INPUT RECORDS:

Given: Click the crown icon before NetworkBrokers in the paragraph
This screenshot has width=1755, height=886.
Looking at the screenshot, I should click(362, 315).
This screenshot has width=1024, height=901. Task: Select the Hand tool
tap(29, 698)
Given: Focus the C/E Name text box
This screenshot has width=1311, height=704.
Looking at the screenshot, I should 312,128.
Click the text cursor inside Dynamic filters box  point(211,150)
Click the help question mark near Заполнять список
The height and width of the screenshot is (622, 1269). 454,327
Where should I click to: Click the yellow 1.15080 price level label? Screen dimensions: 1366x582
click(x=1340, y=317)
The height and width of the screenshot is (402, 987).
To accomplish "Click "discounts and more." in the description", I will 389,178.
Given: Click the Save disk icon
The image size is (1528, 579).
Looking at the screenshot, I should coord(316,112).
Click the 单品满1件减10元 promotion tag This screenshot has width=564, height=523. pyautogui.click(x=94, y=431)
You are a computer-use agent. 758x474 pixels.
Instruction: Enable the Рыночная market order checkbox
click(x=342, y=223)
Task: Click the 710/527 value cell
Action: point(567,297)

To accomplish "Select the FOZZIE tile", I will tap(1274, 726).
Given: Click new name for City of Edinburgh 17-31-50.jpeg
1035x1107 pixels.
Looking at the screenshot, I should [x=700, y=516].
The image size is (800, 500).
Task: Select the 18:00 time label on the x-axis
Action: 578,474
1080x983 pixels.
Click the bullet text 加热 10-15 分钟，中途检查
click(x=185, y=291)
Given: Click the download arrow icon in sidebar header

WORK INSTRUCTIONS: Reproduce the listing in full, exactly, so that no line is missing.

RESULT OF THIS EXERCISE:
Given: Click the crown icon before NetworkBrokers in the paragraph
This screenshot has width=1755, height=886.
Looking at the screenshot, I should click(362, 315).
This screenshot has width=1024, height=901. Task: Select the Hand tool
tap(29, 698)
Given: Focus the C/E Name text box
This screenshot has width=1311, height=704.
Looking at the screenshot, I should 312,128.
Click the text cursor inside Dynamic filters box  point(211,150)
Click the help question mark near Заполнять список
The height and width of the screenshot is (622, 1269). 454,327
Where should I click to: Click the yellow 1.15080 price level label? Screen dimensions: 1366x582
click(x=1340, y=317)
The height and width of the screenshot is (402, 987).
To accomplish "Click "discounts and more." in the description", I will 389,178.
Given: Click the Save disk icon
The image size is (1528, 579).
Looking at the screenshot, I should coord(316,112).
Click the 单品满1件减10元 promotion tag This screenshot has width=564, height=523. pyautogui.click(x=94, y=431)
You are a computer-use agent. 758x474 pixels.
Instruction: Enable the Рыночная market order checkbox
click(x=342, y=223)
Task: Click the 710/527 value cell
Action: point(567,297)

To accomplish "Select the FOZZIE tile", I will tap(1274, 726).
Given: Click new name for City of Edinburgh 17-31-50.jpeg
1035x1107 pixels.
Looking at the screenshot, I should [x=700, y=516].
The image size is (800, 500).
Task: Select the 18:00 time label on the x-axis
Action: 578,474
1080x983 pixels.
Click the bullet text 加热 10-15 分钟，中途检查
click(x=185, y=291)
Given: Click the download arrow icon in sidebar header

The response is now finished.